Nobuyoshi Araki, ‘Painting Flower’, 2004/2014, Japan Society Live

Please note: After bidding closes on Artsy, bids on this piece will be transferred and executed at the live auction component of the Japan Society benefit auction on the evening of November 8th, 2017.

Courtesy of Taka Ishii Gallery

Among the most celebrated—and controversial—veterans of contemporary Japanese photography, Nobuyoshi Araki is also one of the most prolific, having produced over 450 photobooks in a career spanning five decades. With his signature work, Sentimental Journey (1971), focusing on the mundane and deeply personal aspects of his honeymoon with Yoko Aoki, he broke ground in the exploration of subjectivity and one’s own private life using the camera. Later series focused more explicitly on erotic themes, which has earned the artist international notoriety. Numerous other subjects recur in his work, such as pop culture and quotidian life in Tokyo, where he lives and works. Although most of Araki’s photography is shot in black-and-white, his Flowers series was produced in vivid color, and yet retains the offhand, eroticized sensibility for which he is best known.
Courtesy of Japan Society

Signature: Signed on verso

About Nobuyoshi Araki

Nobuyoshi Araki is a prolific photographer who has produced thousands of photographs over the course of his career. He became famous for “Un Voyage Sentimental” (1971), a series of photos depicting both banal and deeply intimate scenes of his wife during their honeymoon.

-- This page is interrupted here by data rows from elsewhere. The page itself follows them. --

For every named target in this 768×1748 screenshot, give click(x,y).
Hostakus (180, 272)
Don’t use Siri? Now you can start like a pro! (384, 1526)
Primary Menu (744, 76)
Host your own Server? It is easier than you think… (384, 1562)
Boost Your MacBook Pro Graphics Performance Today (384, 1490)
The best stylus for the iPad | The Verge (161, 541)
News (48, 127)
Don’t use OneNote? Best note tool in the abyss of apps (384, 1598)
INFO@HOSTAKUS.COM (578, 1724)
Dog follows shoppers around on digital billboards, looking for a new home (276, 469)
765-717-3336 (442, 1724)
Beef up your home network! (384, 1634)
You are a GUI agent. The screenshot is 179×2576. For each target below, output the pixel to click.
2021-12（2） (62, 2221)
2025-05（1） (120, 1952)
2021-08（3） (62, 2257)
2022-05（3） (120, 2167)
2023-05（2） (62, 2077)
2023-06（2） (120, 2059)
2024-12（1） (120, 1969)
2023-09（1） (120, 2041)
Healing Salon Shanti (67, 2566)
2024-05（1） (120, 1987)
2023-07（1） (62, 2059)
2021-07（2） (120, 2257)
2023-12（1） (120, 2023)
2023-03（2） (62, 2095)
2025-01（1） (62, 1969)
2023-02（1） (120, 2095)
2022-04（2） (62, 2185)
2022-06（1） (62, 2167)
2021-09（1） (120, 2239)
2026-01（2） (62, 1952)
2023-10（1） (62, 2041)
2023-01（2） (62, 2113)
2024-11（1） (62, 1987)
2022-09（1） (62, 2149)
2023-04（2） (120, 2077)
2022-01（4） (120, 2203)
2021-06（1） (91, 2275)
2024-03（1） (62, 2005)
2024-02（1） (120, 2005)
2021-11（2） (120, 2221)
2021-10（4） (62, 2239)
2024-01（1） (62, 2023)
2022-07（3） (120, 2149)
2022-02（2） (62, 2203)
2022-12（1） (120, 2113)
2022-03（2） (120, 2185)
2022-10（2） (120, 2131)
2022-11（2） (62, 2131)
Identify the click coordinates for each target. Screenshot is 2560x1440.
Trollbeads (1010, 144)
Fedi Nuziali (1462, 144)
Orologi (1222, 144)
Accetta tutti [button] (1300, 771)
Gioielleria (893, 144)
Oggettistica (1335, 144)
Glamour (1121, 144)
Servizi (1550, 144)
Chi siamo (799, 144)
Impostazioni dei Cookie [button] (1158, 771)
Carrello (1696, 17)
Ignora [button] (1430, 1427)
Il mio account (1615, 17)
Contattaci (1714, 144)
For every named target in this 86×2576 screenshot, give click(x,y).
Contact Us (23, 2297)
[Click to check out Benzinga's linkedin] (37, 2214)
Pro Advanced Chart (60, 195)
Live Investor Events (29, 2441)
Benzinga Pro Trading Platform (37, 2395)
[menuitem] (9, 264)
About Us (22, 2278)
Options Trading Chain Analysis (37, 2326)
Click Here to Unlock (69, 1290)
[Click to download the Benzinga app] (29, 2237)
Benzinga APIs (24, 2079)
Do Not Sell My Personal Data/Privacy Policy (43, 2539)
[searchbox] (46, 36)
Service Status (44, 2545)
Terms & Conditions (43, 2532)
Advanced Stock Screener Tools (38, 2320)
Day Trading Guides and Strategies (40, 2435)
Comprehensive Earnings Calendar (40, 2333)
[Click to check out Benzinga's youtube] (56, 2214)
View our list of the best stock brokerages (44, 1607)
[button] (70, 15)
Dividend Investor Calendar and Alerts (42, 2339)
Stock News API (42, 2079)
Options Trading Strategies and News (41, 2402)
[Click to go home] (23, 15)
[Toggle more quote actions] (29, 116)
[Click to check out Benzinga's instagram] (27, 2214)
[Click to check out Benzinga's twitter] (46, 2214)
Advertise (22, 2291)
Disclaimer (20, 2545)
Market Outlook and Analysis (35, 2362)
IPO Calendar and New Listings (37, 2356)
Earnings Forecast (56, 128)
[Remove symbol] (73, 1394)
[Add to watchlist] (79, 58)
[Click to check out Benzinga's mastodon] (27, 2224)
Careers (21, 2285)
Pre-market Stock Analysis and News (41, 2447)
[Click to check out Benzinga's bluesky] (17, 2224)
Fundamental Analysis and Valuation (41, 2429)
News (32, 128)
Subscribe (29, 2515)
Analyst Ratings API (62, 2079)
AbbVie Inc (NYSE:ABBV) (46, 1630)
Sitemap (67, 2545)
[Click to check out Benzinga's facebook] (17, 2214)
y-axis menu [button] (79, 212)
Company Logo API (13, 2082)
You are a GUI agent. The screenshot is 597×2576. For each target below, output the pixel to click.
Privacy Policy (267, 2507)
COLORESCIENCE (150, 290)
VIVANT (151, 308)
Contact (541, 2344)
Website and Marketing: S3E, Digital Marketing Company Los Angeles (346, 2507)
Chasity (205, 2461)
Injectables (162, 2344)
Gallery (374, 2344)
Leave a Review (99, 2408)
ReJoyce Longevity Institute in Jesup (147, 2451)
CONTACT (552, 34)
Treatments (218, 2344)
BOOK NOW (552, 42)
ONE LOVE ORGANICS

A number of his works feature young women in sexualized situations: “Kinbaku”, a series from 1979, features 101 photographs of women in rope bondage. He typically works in black-and-white photography, and his hallmark style is deliberately casual. “Rather than shooting something that looks like a professional photograph, I want my work to feel intimate, like someone in the subject’s inner circle shot them,” he says. More recently, Araki has been working on a series titled “Faces of Japan” (2009-) in which the artist photographs 500 to 1,000 people in each of Japan’s prefectures.